Creation of an A350 freighter might seem a logical step, given the Airbus rationale of developing the A350 to dent the dominance of the 777.

A350 cargo

Source: Airbus

Airframer is still considering how best to reconfigure A350 as a specialist cargo aircraft

But the task is not straightforward. With 277 orders, the 777F has far outsold the passenger 777-200LR on which it is based, attracting interest from a diverse cargo customer portfolio.

Airbus, keen to avoid another misalignment with cargo customer requirements, will need to consider whether to pursue the original -900 freighter concept, producing a jet with around 90t payload capability, or aim for higher capacity.

Converting the larger -1000 instead might offer 20% more volume than the -900 – and more than the 650cb m (22,600cb ft) of the 777F – but the aircraft would also inevitably be more expensive than the Boeing product.

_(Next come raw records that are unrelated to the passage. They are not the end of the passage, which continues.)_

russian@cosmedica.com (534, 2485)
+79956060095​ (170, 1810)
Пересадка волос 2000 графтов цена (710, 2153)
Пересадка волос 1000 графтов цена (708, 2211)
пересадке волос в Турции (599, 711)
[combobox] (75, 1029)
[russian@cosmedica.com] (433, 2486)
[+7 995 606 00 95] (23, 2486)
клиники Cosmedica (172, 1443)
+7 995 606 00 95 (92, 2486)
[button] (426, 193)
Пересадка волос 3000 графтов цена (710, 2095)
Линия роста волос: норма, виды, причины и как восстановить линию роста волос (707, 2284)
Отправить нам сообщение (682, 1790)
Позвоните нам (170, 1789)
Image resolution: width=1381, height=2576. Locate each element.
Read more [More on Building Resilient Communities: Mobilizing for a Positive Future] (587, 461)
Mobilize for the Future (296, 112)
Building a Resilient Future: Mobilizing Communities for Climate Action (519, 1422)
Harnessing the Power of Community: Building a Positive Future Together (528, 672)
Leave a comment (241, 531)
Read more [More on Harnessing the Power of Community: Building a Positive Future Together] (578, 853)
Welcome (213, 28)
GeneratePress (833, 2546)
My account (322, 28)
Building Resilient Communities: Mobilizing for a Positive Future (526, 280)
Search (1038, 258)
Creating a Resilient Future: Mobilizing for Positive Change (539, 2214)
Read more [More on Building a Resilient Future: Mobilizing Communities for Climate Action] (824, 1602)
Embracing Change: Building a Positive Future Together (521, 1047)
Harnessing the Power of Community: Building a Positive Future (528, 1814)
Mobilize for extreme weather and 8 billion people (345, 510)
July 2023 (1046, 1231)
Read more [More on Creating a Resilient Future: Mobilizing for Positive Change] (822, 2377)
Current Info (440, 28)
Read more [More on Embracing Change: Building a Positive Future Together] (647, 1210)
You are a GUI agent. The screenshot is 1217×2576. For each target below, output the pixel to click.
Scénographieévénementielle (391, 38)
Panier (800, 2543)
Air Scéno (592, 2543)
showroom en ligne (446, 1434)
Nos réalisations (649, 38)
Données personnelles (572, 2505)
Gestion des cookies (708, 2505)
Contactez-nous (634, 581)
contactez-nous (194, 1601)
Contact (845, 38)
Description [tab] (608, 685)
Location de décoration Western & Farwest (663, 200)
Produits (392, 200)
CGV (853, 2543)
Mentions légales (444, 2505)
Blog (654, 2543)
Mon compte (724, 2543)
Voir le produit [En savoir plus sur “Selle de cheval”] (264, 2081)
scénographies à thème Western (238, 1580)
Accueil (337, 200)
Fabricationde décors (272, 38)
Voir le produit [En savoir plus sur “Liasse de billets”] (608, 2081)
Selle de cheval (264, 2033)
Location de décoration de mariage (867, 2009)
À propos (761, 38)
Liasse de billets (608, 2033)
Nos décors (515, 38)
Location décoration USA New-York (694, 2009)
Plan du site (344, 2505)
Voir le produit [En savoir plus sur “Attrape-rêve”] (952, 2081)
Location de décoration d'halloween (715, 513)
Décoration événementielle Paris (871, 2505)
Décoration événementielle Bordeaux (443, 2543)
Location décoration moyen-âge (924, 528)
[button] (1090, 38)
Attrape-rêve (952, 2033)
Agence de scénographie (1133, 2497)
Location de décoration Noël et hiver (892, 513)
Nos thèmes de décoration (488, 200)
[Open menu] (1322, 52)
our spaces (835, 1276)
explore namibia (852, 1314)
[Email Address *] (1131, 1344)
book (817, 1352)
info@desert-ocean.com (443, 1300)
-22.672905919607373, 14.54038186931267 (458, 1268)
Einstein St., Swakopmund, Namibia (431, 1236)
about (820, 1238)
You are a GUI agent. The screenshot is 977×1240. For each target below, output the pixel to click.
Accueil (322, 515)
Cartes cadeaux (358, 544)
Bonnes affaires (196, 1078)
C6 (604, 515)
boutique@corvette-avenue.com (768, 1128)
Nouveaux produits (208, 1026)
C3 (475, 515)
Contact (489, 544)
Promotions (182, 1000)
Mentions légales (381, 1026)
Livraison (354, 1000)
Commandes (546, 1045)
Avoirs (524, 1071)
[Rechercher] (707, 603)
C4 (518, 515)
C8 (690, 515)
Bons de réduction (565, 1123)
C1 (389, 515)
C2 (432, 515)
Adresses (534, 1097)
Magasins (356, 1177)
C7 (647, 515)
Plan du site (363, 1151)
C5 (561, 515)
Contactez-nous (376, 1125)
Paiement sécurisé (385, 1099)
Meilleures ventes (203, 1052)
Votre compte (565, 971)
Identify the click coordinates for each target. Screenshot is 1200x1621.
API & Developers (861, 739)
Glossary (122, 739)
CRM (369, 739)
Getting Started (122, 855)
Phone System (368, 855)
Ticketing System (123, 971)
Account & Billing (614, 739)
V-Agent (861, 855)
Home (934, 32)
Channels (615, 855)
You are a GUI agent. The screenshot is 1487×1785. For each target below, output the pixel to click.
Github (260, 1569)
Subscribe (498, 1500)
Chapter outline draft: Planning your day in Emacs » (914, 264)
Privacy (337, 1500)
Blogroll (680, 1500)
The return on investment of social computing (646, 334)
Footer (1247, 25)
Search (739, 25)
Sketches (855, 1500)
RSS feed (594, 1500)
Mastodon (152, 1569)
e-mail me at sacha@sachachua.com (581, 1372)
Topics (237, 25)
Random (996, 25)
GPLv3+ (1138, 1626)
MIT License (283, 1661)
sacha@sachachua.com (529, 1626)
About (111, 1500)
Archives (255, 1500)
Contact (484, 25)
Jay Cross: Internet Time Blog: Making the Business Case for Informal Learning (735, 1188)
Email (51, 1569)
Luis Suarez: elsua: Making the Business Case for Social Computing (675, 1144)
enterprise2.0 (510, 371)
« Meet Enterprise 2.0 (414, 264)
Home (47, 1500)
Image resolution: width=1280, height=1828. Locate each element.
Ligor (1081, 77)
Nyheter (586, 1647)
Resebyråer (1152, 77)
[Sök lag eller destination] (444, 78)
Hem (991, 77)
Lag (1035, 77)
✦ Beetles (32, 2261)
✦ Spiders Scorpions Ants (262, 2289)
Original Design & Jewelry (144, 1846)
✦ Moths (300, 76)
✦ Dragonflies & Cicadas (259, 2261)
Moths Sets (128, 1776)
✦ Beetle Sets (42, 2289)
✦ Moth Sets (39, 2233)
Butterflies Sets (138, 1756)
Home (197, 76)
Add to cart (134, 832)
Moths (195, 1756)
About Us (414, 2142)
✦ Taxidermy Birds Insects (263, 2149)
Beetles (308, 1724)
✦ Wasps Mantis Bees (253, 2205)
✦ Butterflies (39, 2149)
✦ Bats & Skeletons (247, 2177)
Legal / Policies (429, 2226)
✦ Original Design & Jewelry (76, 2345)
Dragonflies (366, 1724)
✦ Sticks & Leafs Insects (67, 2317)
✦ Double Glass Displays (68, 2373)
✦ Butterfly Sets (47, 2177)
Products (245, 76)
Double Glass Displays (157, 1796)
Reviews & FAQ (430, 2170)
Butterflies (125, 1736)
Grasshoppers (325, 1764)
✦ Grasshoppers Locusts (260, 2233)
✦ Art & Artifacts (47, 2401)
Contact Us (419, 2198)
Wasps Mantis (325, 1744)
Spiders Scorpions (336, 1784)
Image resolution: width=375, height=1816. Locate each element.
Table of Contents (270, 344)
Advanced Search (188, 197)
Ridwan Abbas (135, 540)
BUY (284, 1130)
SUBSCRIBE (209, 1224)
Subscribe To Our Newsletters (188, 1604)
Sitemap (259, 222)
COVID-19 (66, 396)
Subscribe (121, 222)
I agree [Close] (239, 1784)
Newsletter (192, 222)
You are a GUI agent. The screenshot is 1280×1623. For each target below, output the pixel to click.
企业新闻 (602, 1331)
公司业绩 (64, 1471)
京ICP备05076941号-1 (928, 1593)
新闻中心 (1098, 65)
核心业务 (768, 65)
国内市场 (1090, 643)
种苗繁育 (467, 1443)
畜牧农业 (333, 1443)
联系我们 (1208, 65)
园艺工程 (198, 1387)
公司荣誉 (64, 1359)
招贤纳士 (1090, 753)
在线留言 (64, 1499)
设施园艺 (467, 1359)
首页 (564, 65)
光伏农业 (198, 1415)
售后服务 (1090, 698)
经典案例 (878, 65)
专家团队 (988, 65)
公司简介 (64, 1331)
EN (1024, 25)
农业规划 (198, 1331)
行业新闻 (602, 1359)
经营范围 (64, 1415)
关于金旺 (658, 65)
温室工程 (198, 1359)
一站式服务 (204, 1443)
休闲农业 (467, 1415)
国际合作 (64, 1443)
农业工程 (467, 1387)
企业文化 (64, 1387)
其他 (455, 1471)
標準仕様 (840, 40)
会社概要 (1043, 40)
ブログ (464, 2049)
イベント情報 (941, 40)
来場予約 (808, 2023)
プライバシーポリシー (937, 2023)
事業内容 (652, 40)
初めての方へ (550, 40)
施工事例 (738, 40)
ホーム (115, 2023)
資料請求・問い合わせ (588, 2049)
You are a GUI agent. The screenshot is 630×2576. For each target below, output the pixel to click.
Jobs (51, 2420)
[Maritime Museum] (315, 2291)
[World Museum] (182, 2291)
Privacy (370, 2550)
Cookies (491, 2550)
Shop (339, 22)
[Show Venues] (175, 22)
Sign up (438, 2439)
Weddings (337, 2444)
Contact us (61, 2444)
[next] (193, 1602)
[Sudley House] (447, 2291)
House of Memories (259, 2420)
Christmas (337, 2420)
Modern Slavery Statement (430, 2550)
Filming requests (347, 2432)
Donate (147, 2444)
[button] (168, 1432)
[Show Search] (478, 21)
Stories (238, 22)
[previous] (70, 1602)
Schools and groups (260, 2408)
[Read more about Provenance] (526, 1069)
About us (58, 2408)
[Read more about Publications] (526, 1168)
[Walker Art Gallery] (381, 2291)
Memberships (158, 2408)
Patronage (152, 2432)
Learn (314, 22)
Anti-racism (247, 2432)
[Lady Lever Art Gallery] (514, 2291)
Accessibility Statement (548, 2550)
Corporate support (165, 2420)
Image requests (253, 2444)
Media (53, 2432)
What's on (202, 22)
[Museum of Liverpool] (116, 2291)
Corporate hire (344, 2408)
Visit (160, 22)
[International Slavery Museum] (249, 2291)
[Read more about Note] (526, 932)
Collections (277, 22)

The US company has not developed a 777-300ER freighter, but a -300ER conversion is becoming available.

The most radical idea would be to develop the A350 freighter with a tailored fuselage length, perhaps around 70m (229ft 6in) to position it midway between the two passenger variants. Such a decision would not be unprecedented; Boeing originally conceived the 747-8F as longer than the passenger 747-8, although the two eventually emerged with fuselages of the same length.

Prior to the pandemic, Airbus had forecast a global demand for around 2,500 new-build and converted dedicated freighters over the two decades to 2038, with 60% of them intended for replacement – notably, a large number of Boeing MD-11Fs remain operational with cargo fleets – and 40% for growth.

But new-build aircraft would total some 850 jets, it predicted, and most of these would occupy the mid-size category. Airbus expected about 360 new-build freighters would be needed in the high-capacity category, with payload capabilities of over 80t. Boeing has most recently estimated a need for 930 new-build freighters, split more-or-less equally between medium and large widebody models.

Airbus vice-president of programmes Philippe Mhun says an A350 freighter will only be launched “when launching conditions are met”, without elaborating.

While the pandemic has generated an undeniable near-term surge in air cargo traffic, less clear is the extent to which pre-crisis forecasts will need revising, and the degree to which the increasing focus on sustainability will influence Airbus’s latest attempt to exorcise its freighter demon.